• Data for review:
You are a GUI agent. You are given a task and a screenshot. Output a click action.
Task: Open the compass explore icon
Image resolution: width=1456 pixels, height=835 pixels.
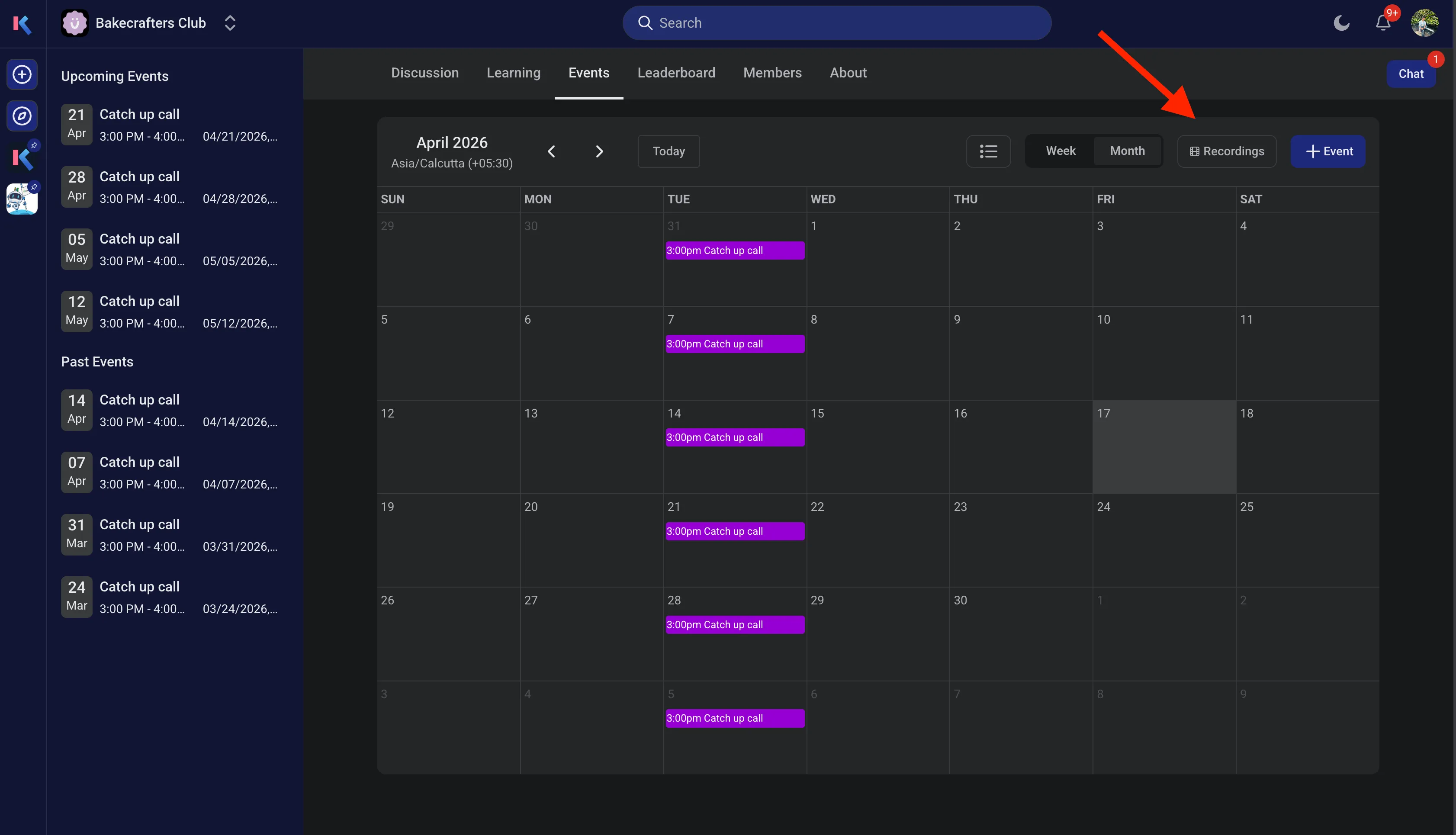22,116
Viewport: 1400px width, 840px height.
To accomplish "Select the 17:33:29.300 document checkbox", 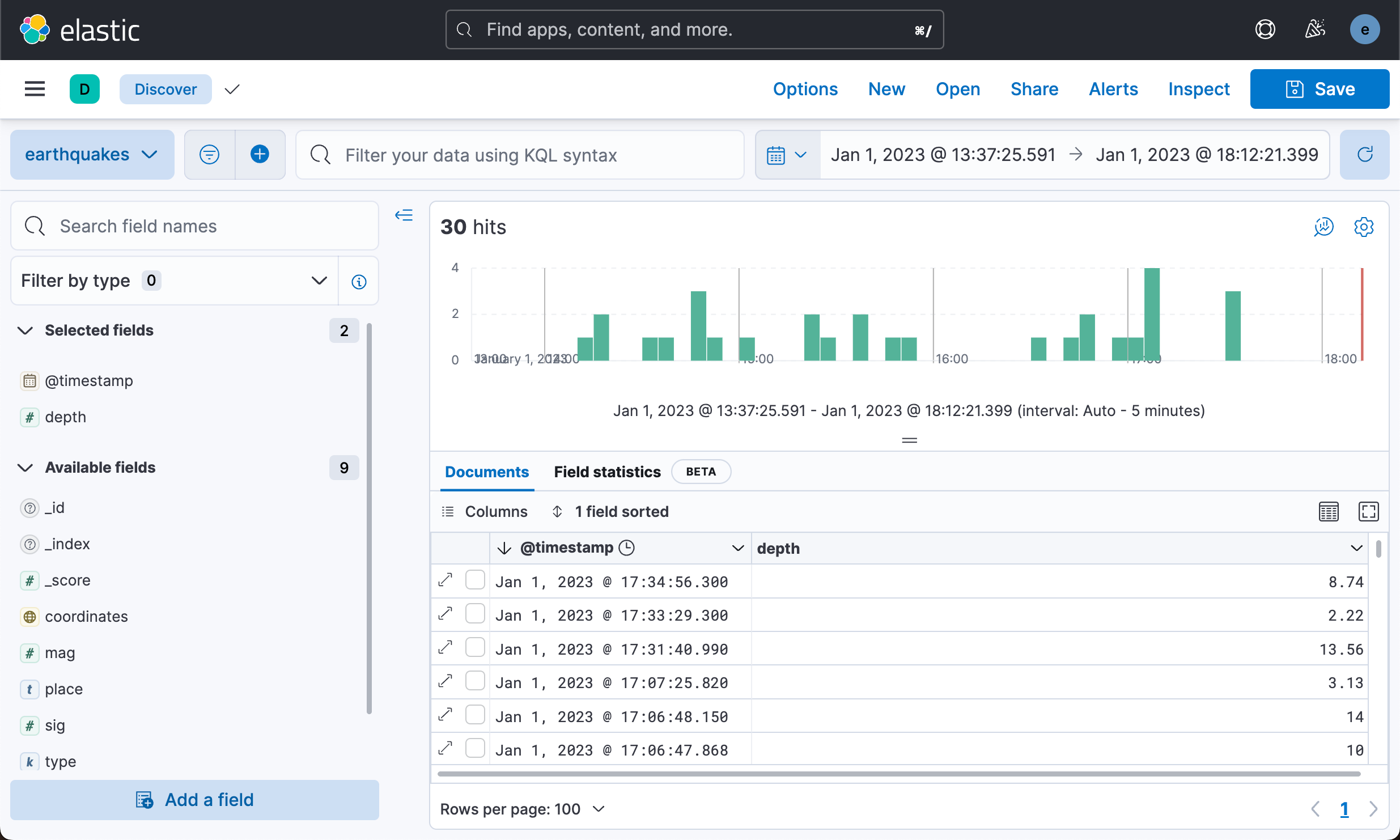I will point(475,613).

• Instructions for the task: Print only the lines from the opening line of the listing to the line containing "Viewport: 1400px width, 840px height.", inclusive, exactly as they appear and without pictures.

• Exercise output:
You are a GUI agent. You are given a task and a screenshot. Output a click action.
Task: Open the compass explore icon
Image resolution: width=1456 pixels, height=835 pixels.
22,116
Viewport: 1400px width, 840px height.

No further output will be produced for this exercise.